Abraham Lincoln said, “The classroom of one generation is the government of the next.” If this is true, we have a large responsibility – teachers and parents – to make sure that students are educated properly. However, in so many of our educational institutions today, instead of studying Euclid, Locke, Shakespeare, Churchill, Lewis, or Reagan, we educate our students about microaggressions, cultural appropriation, victimhood, gender identification, safe spaces, and the like. The parents who seek out what we provide, understand what a real education looks like and they hold our feet to the fire in providing it. Thomas Jefferson put it this way, “A people who expect to be both ignorant and free, expect what never has been and never will be.” Jefferson was not only speaking of political freedom, but the freedom of the mind that a liberally educated human can achieve.
One thing that can be said of the best activities that we can engage in as humans – the highest activities, is that the benefit of the activity IS the activity itself. Education is beautiful and good and full of truth. There are very few human activities that are more edifying. Unfortunately, our country seems to think that we can continue to miseducate our youth and the blessings of liberty and prosperity will somehow continue to flow.

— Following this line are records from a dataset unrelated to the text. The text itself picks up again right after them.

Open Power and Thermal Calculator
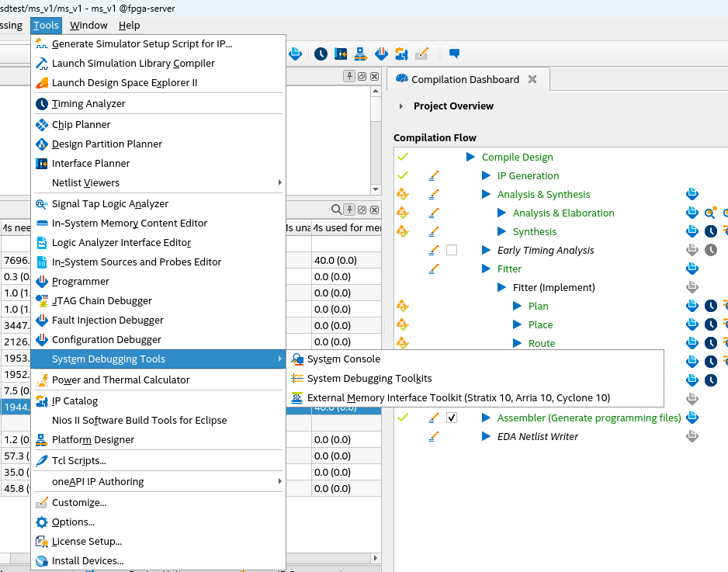Viewport: 728px width, 572px height. 120,380
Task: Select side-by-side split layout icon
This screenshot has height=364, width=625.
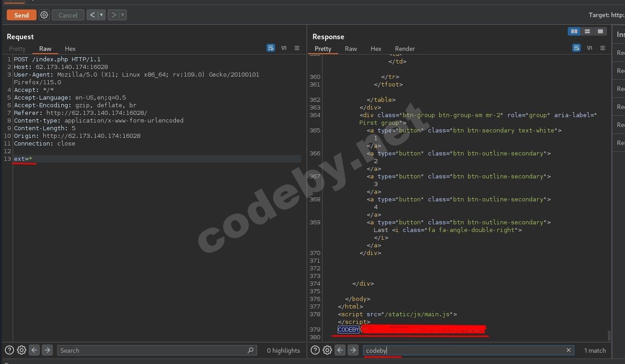Action: point(574,31)
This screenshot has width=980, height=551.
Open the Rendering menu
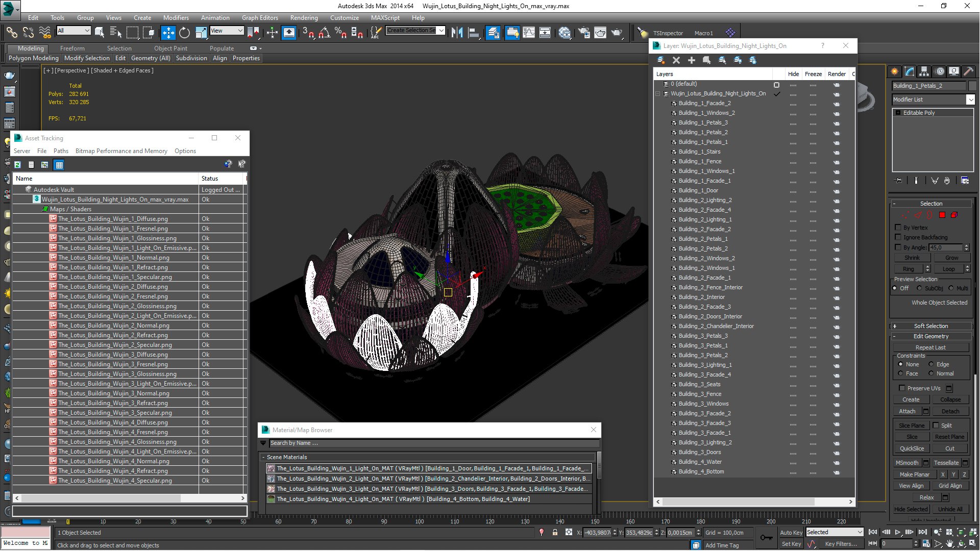click(304, 17)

Our parents understand the world their children are entering, and they are looking for a partner in helping to gird their children against the prevailing winds of modern culture. Our students are entering a world that values virtue in word, but less so in deed. A world where the age-old ideas of rigor and hard-work sound great until things become rigorous and hard. Where honesty is valued until telling the truth becomes costly. More and more, we live in a world where situational ethics and moral relativity are the norm – that is, there is no absolute right or wrong or universal principles, only a pragmatism for what is useful in the moment. Moreover, we are living in a society that goes out of its way to actively ridicule those that attempt to live their lives with character. C.S. Lewis put it much more eloquently when he wrote in The Abolition of Man, “In a sort of ghastly simplicity we remove the organ and demand the function. We make men without chests and expect of them virtue and enterprise. We laugh at honor and are shocked to find traitors in our midst. We castrate and bid the geldings be fruitful.”

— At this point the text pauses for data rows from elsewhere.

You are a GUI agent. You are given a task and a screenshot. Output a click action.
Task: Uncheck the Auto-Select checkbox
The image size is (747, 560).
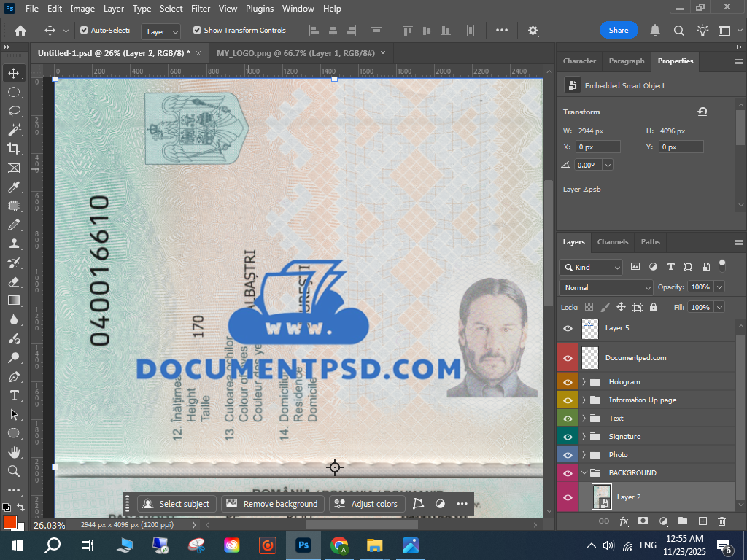84,31
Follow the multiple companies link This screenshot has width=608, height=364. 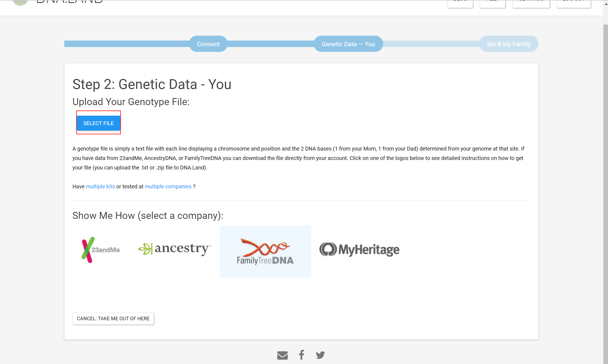coord(168,186)
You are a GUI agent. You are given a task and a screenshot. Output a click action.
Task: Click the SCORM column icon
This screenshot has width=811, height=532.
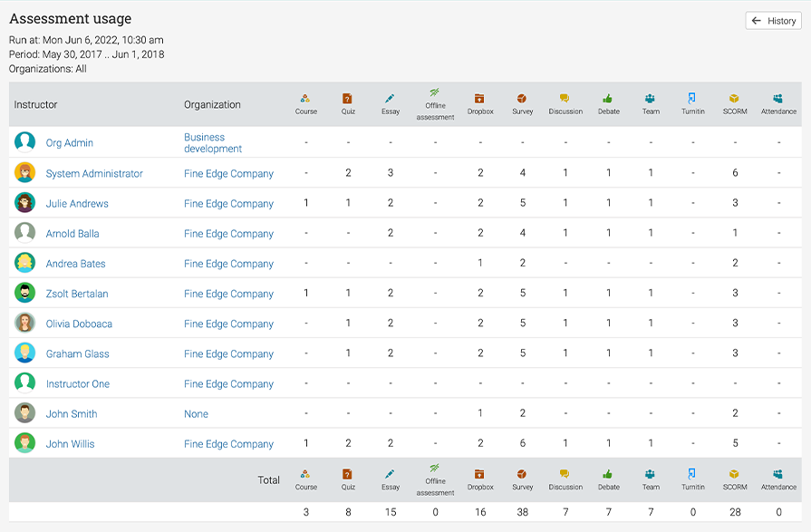(x=734, y=98)
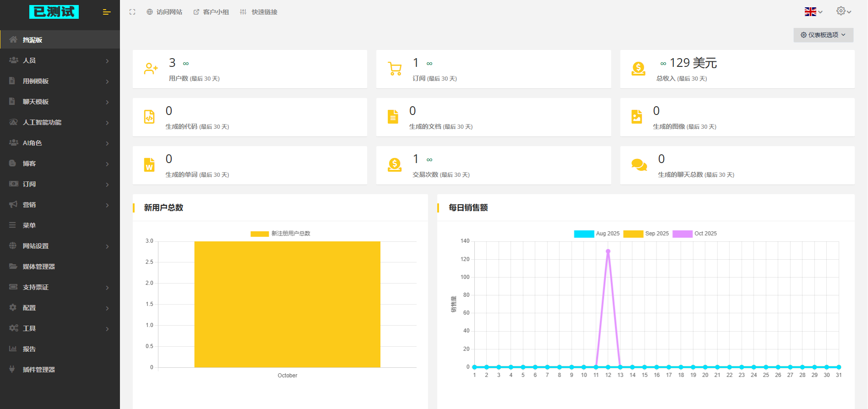Screen dimensions: 868x409
Task: Toggle the Sep 2025 legend series
Action: pyautogui.click(x=646, y=234)
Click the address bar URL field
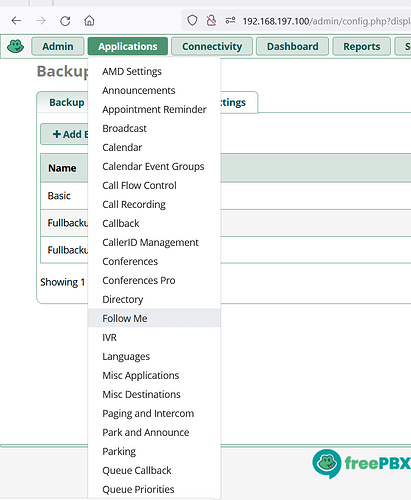The height and width of the screenshot is (500, 411). [326, 21]
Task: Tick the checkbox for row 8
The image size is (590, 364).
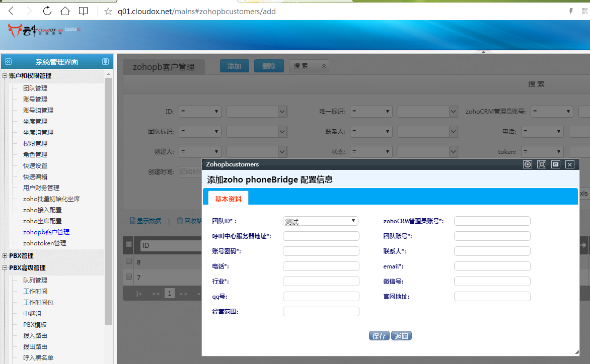Action: tap(129, 261)
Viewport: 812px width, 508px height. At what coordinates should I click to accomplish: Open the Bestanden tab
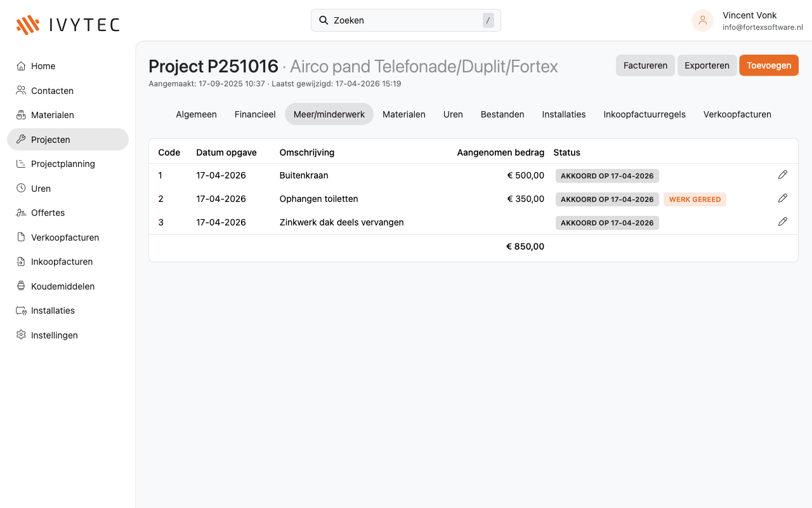[x=502, y=114]
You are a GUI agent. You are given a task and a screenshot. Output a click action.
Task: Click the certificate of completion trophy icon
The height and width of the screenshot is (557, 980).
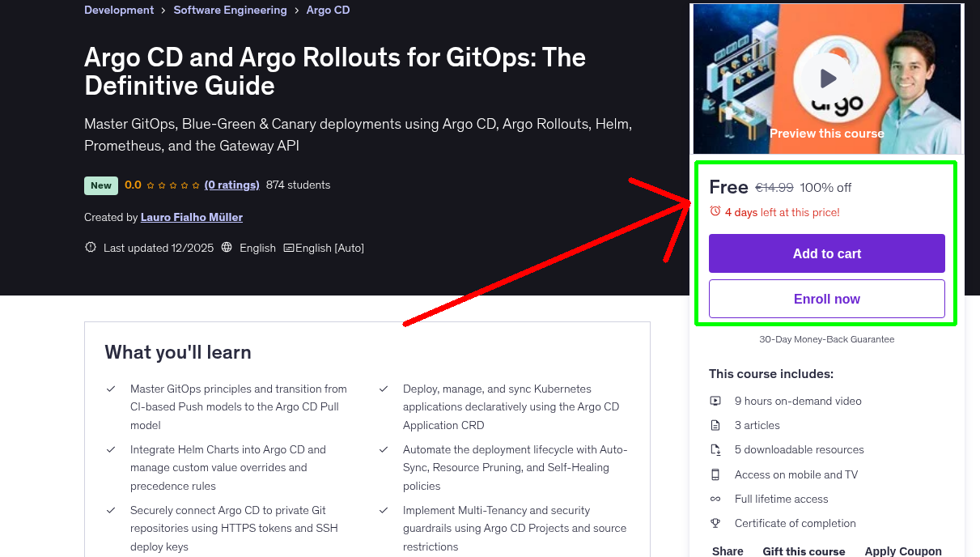click(x=715, y=523)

As a school, our goal is not to reflect the world around us by teaching students how to navigate the sewer. We seek to study the highest things and rise above the prevailing culture in an attempt to ultimately steer our society toward goodness and virtue. Our Founders wanted their posterity to pursue good and true and beautiful things and we have been given stewardship over their conceptions and sacrifices.
It is our distinct honor to provide an education which we know will be a blessing to our families, our community, and our country. To our new Ascent families, welcome! Let us, together, raise a generation of Americans who will become a remnant from which to build not only stronger children, but a stronger nation.